* _Set problem_:
Which rows below contain the string "magnifier", with case counting? Copy each of those rows in full.

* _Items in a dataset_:

■ ■ ■

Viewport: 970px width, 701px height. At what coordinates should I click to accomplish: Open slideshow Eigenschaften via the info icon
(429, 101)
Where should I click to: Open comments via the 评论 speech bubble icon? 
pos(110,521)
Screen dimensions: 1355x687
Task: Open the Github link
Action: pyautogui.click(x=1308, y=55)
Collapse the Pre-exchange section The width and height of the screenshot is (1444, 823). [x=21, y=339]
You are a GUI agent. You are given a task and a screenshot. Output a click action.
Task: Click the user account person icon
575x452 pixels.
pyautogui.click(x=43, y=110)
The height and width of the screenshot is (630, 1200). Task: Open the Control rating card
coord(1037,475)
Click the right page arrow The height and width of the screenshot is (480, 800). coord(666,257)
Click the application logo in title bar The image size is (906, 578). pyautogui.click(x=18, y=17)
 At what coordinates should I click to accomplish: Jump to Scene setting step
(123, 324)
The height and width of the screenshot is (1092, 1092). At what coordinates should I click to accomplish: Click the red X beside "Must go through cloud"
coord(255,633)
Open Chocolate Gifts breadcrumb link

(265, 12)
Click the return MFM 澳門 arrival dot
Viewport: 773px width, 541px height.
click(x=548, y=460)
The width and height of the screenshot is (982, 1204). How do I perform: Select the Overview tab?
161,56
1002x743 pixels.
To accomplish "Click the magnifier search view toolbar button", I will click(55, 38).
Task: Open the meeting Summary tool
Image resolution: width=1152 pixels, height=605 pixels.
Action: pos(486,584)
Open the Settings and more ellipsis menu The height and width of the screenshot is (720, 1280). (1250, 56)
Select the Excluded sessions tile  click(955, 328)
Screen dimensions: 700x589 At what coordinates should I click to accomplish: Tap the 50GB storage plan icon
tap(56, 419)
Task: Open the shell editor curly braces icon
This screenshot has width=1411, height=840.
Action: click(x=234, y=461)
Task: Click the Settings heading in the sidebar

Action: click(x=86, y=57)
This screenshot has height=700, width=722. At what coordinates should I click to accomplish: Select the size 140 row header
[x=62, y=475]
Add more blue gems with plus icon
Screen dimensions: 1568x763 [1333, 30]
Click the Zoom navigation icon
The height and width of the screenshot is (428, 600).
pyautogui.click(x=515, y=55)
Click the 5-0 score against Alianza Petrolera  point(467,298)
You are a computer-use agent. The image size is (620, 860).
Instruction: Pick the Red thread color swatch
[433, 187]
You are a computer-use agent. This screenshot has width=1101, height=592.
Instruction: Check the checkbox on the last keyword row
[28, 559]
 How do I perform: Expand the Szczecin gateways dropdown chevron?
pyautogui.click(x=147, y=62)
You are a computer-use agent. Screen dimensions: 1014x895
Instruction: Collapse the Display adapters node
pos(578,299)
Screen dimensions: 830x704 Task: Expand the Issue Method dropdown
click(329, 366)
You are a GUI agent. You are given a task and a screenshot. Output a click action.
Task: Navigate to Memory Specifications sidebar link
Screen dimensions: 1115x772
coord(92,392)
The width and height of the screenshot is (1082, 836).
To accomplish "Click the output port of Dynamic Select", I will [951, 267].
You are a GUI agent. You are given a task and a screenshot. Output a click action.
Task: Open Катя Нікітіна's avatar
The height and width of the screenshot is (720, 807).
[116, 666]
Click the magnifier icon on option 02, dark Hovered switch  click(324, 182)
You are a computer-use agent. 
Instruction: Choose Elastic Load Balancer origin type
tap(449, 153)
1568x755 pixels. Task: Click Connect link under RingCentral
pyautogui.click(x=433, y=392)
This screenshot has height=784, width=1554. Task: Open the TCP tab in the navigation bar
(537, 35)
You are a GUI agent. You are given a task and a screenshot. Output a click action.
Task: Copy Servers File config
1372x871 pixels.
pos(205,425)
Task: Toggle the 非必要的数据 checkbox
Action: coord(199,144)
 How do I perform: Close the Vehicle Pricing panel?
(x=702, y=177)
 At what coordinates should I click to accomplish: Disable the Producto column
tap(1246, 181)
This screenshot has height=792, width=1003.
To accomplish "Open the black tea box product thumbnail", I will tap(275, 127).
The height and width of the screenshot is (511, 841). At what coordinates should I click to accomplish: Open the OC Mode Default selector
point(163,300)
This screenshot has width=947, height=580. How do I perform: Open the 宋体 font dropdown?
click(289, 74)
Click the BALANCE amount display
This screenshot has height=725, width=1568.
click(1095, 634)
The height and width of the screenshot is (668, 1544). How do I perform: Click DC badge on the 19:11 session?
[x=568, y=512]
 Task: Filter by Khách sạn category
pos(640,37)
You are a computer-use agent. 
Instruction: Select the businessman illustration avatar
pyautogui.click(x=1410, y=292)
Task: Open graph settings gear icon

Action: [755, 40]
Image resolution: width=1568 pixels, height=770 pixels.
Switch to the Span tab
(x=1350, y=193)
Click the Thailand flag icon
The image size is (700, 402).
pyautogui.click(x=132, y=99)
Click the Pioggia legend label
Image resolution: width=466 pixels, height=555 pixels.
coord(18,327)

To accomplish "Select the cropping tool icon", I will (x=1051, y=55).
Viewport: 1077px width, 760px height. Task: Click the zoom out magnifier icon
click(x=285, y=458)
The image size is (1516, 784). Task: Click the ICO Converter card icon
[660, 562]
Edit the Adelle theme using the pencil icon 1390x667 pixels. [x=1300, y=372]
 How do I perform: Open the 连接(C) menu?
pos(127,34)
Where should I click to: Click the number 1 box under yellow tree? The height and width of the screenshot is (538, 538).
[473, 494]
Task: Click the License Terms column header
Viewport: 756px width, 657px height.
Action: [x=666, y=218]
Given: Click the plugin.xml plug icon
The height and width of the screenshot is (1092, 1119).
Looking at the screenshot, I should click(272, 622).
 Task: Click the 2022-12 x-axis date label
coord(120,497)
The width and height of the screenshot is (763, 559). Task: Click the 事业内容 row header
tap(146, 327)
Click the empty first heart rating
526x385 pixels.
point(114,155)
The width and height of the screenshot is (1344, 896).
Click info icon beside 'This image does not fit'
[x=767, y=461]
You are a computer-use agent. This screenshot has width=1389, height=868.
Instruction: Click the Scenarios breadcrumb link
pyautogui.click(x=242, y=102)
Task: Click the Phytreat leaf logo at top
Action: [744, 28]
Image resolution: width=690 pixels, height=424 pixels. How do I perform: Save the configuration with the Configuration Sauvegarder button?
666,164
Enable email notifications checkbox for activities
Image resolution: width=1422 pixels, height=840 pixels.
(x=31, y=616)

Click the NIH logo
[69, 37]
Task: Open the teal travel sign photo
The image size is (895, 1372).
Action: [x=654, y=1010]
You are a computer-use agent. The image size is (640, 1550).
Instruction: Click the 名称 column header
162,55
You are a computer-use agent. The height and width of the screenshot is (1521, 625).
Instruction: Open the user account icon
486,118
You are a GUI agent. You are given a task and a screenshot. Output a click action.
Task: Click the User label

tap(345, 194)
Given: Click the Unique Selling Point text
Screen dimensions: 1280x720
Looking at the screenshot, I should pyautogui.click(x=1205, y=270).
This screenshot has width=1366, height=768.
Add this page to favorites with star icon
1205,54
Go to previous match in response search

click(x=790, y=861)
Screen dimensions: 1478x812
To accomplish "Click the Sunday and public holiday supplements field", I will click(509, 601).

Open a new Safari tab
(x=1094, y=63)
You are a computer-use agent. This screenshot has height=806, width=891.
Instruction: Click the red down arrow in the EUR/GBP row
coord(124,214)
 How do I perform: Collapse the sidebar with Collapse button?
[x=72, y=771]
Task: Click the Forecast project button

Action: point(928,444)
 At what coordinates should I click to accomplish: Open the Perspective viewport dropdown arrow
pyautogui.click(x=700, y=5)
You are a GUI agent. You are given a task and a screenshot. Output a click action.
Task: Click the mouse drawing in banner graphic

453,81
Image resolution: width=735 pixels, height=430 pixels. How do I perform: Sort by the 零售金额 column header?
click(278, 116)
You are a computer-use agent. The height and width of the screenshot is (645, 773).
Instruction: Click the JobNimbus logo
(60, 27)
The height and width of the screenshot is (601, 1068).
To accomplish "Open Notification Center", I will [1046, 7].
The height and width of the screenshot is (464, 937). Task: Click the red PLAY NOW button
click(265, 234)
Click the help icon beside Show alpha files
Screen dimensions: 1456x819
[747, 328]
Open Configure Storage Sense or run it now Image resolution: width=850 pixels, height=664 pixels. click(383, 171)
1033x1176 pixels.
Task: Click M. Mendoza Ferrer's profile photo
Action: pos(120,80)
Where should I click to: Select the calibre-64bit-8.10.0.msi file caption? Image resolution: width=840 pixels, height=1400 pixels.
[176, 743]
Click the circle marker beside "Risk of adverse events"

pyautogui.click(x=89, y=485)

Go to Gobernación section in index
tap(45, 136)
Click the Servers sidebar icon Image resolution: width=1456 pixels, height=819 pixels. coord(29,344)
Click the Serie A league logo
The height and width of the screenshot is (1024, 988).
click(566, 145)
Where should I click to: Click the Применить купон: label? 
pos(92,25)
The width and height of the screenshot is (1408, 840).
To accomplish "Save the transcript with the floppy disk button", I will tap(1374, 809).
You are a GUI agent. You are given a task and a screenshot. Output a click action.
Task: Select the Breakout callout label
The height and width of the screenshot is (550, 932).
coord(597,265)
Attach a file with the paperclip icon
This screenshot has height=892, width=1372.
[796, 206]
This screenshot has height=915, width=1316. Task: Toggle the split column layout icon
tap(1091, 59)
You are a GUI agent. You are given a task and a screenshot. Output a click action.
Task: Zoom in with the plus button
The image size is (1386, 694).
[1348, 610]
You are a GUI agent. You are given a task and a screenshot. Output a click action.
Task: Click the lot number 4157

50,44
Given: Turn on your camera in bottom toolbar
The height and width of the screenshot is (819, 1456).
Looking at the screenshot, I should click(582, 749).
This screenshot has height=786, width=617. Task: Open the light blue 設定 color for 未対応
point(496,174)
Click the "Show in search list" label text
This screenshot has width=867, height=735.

■ ■ ■

* _Complete output_:
To accomplish "Click the magnifier search view toolbar button", I will click(55, 38).
Click the magnifier icon on option 02, dark Hovered switch  click(324, 182)
Viewport: 1077px width, 760px height. Task: Click the zoom out magnifier icon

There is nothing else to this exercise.